■ PROMPT
Please retype the listing below exactly, from its opening line through the line where "Open the Preview" appears.

##### SOURCE DATA

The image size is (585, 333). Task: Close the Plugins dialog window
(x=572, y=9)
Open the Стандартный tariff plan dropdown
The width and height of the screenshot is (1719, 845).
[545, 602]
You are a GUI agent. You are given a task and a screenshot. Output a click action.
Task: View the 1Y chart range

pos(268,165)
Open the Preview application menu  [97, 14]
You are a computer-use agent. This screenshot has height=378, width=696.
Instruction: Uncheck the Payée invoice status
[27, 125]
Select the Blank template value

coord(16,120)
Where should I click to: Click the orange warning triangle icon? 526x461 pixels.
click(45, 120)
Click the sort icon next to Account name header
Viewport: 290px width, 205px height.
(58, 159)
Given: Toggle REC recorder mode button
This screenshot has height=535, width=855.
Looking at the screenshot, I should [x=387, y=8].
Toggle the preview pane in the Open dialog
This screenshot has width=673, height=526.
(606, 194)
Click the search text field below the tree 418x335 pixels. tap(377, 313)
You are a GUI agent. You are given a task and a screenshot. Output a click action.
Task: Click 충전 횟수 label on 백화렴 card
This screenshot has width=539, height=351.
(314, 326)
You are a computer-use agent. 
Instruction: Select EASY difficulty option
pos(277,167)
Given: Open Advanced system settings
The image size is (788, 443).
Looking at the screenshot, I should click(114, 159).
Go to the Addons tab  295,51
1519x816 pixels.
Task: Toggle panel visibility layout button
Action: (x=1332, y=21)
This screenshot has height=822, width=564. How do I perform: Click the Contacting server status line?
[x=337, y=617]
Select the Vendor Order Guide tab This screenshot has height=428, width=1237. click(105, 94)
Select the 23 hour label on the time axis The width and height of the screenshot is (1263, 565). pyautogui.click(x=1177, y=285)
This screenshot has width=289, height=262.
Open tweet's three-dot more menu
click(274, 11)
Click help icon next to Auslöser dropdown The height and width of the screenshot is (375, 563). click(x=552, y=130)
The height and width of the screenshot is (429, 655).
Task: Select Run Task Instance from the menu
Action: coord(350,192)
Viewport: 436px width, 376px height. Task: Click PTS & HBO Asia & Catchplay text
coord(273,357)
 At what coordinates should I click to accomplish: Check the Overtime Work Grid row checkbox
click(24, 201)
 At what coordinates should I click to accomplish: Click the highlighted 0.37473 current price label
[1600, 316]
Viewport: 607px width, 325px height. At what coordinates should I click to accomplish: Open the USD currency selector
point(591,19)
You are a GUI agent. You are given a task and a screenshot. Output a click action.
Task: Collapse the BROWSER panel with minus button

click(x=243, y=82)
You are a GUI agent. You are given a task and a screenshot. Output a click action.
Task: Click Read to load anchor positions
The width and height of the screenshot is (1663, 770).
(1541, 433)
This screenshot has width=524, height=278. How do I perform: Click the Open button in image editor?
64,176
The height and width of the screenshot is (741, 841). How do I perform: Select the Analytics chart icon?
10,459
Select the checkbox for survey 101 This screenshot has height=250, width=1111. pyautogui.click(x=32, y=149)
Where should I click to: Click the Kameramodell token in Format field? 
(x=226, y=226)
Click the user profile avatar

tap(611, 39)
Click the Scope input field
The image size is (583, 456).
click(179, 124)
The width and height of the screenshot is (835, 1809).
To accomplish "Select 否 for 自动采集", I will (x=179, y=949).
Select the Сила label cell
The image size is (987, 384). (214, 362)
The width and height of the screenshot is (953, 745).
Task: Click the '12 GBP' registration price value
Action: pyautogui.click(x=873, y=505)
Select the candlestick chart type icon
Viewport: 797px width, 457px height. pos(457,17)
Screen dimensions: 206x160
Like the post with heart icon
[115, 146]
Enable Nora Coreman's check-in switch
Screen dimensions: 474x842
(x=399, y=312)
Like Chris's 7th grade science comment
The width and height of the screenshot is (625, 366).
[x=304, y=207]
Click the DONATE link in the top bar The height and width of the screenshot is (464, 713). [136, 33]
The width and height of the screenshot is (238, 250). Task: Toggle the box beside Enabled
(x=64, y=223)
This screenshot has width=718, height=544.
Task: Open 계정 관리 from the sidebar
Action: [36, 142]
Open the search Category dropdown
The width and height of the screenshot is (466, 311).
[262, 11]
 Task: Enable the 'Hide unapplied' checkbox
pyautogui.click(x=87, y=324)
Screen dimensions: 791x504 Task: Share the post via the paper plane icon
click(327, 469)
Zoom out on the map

##########

■ ANSWER BOX
The image size is (585, 333). Task: Close the Plugins dialog window
(x=572, y=9)
Open the Стандартный tariff plan dropdown
The width and height of the screenshot is (1719, 845).
[545, 602]
You are a GUI agent. You are given a task and a screenshot. Output a click action.
Task: View the 1Y chart range

pos(268,165)
Open the Preview application menu  [97, 14]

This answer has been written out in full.